The teacher said we were going to have a talent show and I didn’t have any talent. I thought of what I could do but it wasn’t much. The students who were going to perform were singers and dancers, the type of kids where snow wouldn’t fall on them during blizzards. I stepped out from underneath a snow bank and said I wanted to do something. The teacher said I missed auditions but they needed judges. But the judges also had to have a talent that they’d demonstrate during the show. I thought being a judge would be even better, but I couldn’t sing or dance or anything. I had a ventriloquist dummy at home that I never used. I tried to make it talk but it was impossible without moving my lips. I said that I could do ventriloquism and she said congratulations, I would be a judge. Apparently she was overloaded with singing and dancing and needed something, anything different.

I said that I could do ventriloquism and she said congratulations, I would be a judge.

    On the day of the show, they set all the judges up at a table and then all the parents started filing in. I didn’t know parents were going to be there. I hadn’t invited mine. I got real nervous, like I’d started a kitchen fire and they were all coming to blame me. With the classroom packed, they introduced all of the judges and I just bowed my head. Then we had the singing and the dancing and it all crashed in front of my eyeballs with me watching students who couldn’t really sing and who could kind of dance and the applause was small and kind and we graded them and I just constantly gave a good average unforgettable score by holding up a card and saying nothing.
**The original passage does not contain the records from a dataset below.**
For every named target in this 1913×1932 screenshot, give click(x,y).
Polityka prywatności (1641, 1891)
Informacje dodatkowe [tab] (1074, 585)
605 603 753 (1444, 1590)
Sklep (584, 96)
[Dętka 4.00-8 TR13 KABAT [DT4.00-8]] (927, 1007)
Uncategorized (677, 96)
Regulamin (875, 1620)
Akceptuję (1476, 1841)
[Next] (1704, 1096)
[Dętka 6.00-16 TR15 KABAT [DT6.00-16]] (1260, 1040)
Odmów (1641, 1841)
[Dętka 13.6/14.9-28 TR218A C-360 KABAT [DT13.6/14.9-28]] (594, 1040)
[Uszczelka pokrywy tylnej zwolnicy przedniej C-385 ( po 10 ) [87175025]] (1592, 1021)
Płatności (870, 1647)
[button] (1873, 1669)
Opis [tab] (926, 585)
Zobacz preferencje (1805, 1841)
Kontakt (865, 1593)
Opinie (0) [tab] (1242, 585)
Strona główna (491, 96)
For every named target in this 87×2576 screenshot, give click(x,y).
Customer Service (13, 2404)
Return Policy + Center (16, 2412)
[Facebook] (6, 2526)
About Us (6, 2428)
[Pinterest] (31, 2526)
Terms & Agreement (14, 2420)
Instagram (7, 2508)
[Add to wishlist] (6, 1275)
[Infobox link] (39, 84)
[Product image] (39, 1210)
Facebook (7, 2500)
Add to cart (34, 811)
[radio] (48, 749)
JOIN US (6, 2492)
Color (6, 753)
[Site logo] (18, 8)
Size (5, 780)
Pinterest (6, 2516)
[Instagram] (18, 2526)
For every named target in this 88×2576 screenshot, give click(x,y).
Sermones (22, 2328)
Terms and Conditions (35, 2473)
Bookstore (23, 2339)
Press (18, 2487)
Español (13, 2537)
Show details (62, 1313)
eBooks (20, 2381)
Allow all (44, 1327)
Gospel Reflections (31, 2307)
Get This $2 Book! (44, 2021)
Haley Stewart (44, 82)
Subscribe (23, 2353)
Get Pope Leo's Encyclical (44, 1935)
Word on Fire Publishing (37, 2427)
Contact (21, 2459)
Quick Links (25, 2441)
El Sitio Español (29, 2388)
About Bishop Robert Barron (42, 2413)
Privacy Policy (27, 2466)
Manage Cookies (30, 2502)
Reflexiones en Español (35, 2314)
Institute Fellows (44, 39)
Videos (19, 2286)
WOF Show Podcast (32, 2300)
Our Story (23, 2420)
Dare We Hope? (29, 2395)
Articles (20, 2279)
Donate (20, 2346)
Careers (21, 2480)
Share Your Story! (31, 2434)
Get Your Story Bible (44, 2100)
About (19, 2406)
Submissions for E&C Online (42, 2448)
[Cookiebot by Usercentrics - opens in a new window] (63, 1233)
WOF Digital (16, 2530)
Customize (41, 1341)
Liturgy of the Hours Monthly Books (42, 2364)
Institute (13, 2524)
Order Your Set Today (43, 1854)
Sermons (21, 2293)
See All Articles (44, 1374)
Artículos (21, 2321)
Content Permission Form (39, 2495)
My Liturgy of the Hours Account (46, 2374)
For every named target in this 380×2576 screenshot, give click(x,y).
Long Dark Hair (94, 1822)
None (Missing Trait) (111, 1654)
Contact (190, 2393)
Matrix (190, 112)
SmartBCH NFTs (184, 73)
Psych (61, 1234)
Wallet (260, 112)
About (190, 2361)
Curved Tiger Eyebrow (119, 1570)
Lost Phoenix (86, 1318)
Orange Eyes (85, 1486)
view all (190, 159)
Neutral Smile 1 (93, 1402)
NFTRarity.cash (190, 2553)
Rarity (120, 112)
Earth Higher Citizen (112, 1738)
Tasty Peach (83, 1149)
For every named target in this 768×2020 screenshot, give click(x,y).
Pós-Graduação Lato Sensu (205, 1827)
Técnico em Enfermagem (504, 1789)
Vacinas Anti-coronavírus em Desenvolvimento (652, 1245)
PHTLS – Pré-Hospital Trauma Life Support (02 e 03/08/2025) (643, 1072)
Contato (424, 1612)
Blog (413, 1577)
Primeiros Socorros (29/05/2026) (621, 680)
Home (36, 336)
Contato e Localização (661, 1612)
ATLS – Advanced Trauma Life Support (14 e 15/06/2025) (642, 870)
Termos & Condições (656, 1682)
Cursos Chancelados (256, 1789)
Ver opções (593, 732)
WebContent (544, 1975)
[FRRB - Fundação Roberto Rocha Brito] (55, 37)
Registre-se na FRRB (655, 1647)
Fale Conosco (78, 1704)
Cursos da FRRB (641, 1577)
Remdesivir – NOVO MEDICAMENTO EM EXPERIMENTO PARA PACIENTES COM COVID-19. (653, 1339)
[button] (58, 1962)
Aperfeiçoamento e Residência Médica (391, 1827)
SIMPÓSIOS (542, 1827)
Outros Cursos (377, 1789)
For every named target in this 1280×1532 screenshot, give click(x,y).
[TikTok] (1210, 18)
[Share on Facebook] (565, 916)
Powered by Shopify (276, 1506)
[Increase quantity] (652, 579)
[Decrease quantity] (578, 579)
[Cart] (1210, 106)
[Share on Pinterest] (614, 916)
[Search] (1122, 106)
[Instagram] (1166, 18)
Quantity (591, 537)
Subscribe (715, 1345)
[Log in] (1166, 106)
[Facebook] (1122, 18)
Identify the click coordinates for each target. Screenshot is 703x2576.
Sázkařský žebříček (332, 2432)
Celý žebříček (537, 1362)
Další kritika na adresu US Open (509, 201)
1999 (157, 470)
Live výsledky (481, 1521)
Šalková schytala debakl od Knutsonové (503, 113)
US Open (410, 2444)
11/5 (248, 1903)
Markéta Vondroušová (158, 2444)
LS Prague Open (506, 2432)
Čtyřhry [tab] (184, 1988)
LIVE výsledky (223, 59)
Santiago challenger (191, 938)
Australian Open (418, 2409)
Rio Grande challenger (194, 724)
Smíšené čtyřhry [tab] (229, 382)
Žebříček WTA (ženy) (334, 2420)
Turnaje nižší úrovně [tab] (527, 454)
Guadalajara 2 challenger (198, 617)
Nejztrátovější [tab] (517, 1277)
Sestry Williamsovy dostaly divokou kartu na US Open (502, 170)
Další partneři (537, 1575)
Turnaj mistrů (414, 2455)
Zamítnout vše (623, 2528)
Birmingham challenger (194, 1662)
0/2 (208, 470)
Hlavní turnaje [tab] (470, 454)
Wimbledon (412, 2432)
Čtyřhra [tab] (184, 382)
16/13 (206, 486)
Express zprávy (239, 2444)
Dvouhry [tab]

    After it was all over, a girl in the class came up and said, “How come you never said anything?” I asked what she meant and she said, “I’m not asking why you didn’t say anything. I’m asking why you brought a ventriloquist dummy and just held it in your lap. It frightened everyone.” The teacher turned off the lights and everyone left and I went back to the classroom and stood in its dark, a limp ventriloquist dummy clutched dead in my hand.